By Sarah Borchersen-Keto, CCH Washington News Bureau, Contributing Author, the CCH Federal Banking Law Reporter, June 6, 2011.
Treasury Secretary Tim Geithner warned the financial community that it is in their own best interest to ensure that strong, well-resourced regulators emerge from the overhaul of financial regulation.
Speaking June 6, 2011, to the International Monetary Conference in Atlanta, Ga., Geithner said that those in the financial community who support blocking reform resources and appointments “will not be successful in undermining the core elements of reform.”
In fact, Geithner added, such efforts will “make it less likely that there will be enough capable people in the regulatory bodies to bring the care and judgment necessary for the new rules to work.” Firms that will suffer the most from weak regulators, he continued, would be the strongest and best managed firms as they would have to spend more time on compliance. Leaders of the major U.S. financial institutions should be “champions, not opponents of getting strong capable people to lead and staff the oversight bodies,” he urged.
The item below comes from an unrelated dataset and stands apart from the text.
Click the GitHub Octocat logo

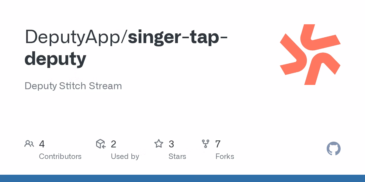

Geithner also stressed the need to build a more level playing field internationally, as reforms in the United States move forward. “We don’t want to see another race to the bottom around the world,” he said. He told conferees that efforts by the United Kingdom to attract business to London, by applying only “light touch” regulation, “ended tragically” and should offer a “cautionary note” to other countries trying to take advantage of rising U.S. standards.